3 files changed, 111 insertions, 41 deletions
diff --git a/Documentation/filesystems/Locking b/Documentation/filesystems/Locking
index 96d4293607e..bbcc15651a2 100644
--- a/Documentation/filesystems/Locking
+++ b/Documentation/filesystems/Locking
@@ -92,8 +92,8 @@ prototypes:
 	void (*destroy_inode)(struct inode *);
 	void (*dirty_inode) (struct inode *);
 	int (*write_inode) (struct inode *, int);
-	void (*drop_inode) (struct inode *);
-	void (*delete_inode) (struct inode *);
+	int (*drop_inode) (struct inode *);
+	void (*evict_inode) (struct inode *);
 	void (*put_super) (struct super_block *);
 	void (*write_super) (struct super_block *);
 	int (*sync_fs)(struct super_block *sb, int wait);
@@ -101,14 +101,13 @@ prototypes:
 	int (*unfreeze_fs) (struct super_block *);
 	int (*statfs) (struct dentry *, struct kstatfs *);
 	int (*remount_fs) (struct super_block *, int *, char *);
-	void (*clear_inode) (struct inode *);
 	void (*umount_begin) (struct super_block *);
 	int (*show_options)(struct seq_file *, struct vfsmount *);
 	ssize_t (*quota_read)(struct super_block *, int, char *, size_t, loff_t);
 	ssize_t (*quota_write)(struct super_block *, int, const char *, size_t, loff_t);
 
 locking rules:
-	All may block.
+	All may block [not true, see below]
 	None have BKL
 			s_umount
 alloc_inode:
@@ -116,22 +115,25 @@ destroy_inode:
 dirty_inode:				(must not sleep)
 write_inode:
 drop_inode:				!!!inode_lock!!!
-delete_inode:
+evict_inode:
 put_super:		write
 write_super:		read
 sync_fs:		read
 freeze_fs:		read
 unfreeze_fs:		read
-statfs:			no
-remount_fs:		maybe		(see below)
-clear_inode:
+statfs:			maybe(read)	(see below)
+remount_fs:		write
 umount_begin:		no
 show_options:		no		(namespace_sem)
 quota_read:		no		(see below)
 quota_write:		no		(see below)
 
-->remount_fs() will have the s_umount exclusive lock if it's already mounted.

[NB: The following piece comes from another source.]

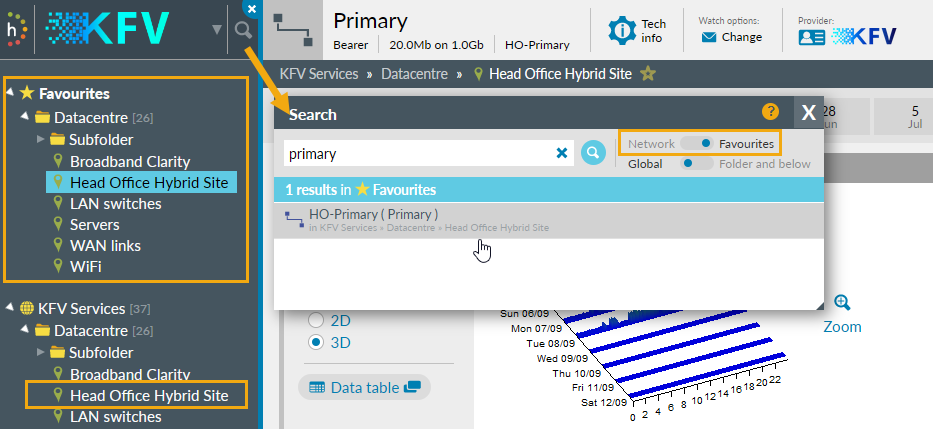Click the Provider KFV contact card icon

[811, 37]
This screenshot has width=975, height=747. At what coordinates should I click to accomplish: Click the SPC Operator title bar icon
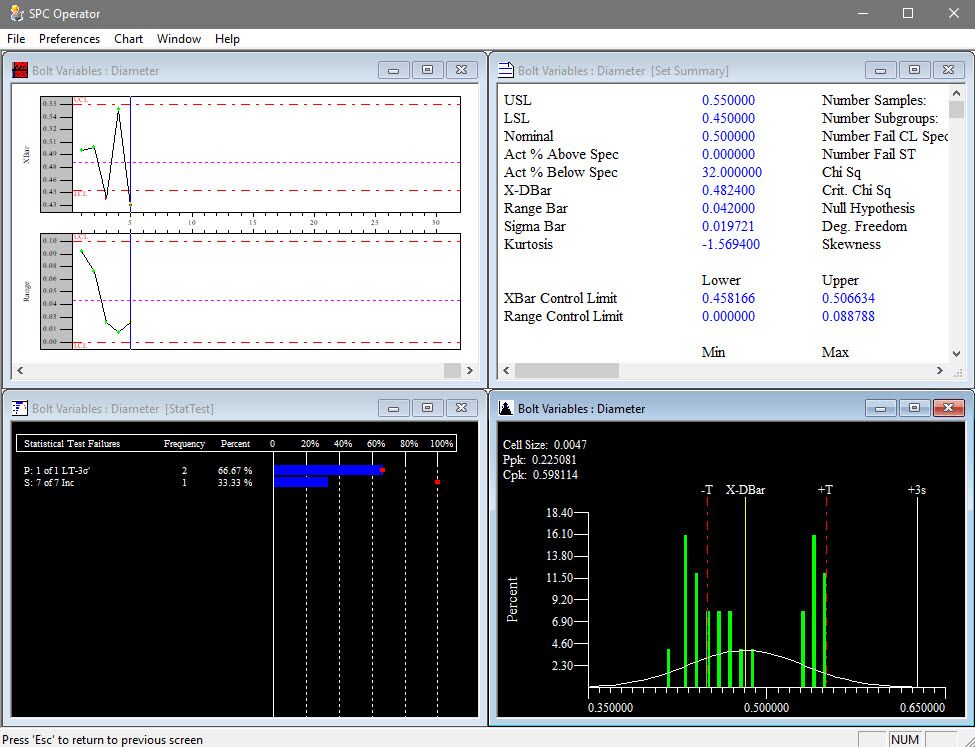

-When called from get_sb_single, it does NOT have the s_umount lock.
+->statfs() has s_umount (shared) when called by ustat(2) (native or
+compat), but that's an accident of bad API; s_umount is used to pin
+the superblock down when we only have dev_t given us by userland to
+identify the superblock.  Everything else (statfs(), fstatfs(), etc.)
+doesn't hold it when calling ->statfs() - superblock is pinned down
+by resolving the pathname passed to syscall.
 ->quota_read() and ->quota_write() functions are both guaranteed to
 be the only ones operating on the quota file by the quota code (via
 dqio_sem) (unless an admin really wants to screw up something and
diff --git a/Documentation/filesystems/porting b/Documentation/filesystems/porting
index a7e9746ee7e..b12c8953868 100644
--- a/Documentation/filesystems/porting
+++ b/Documentation/filesystems/porting
@@ -273,3 +273,48 @@ it's safe to remove it.  If you don't need it, remove it.
 deliberate; as soon as struct block_device * is propagated in a reasonable
 way by that code fixing will become trivial; until then nothing can be
 done.
+
+[mandatory]
+
+	block truncatation on error exit from ->write_begin, and ->direct_IO
+moved from generic methods (block_write_begin, cont_write_begin,
+nobh_write_begin, blockdev_direct_IO*) to callers.  Take a look at
+ext2_write_failed and callers for an example.
+
+[mandatory]
+
+	->truncate is going away.  The whole truncate sequence needs to be
+implemented in ->setattr, which is now mandatory for filesystems
+implementing on-disk size changes.  Start with a copy of the old inode_setattr
+and vmtruncate, and the reorder the vmtruncate + foofs_vmtruncate sequence to
+be in order of zeroing blocks using block_truncate_page or similar helpers,
+size update and on finally on-disk truncation which should not fail.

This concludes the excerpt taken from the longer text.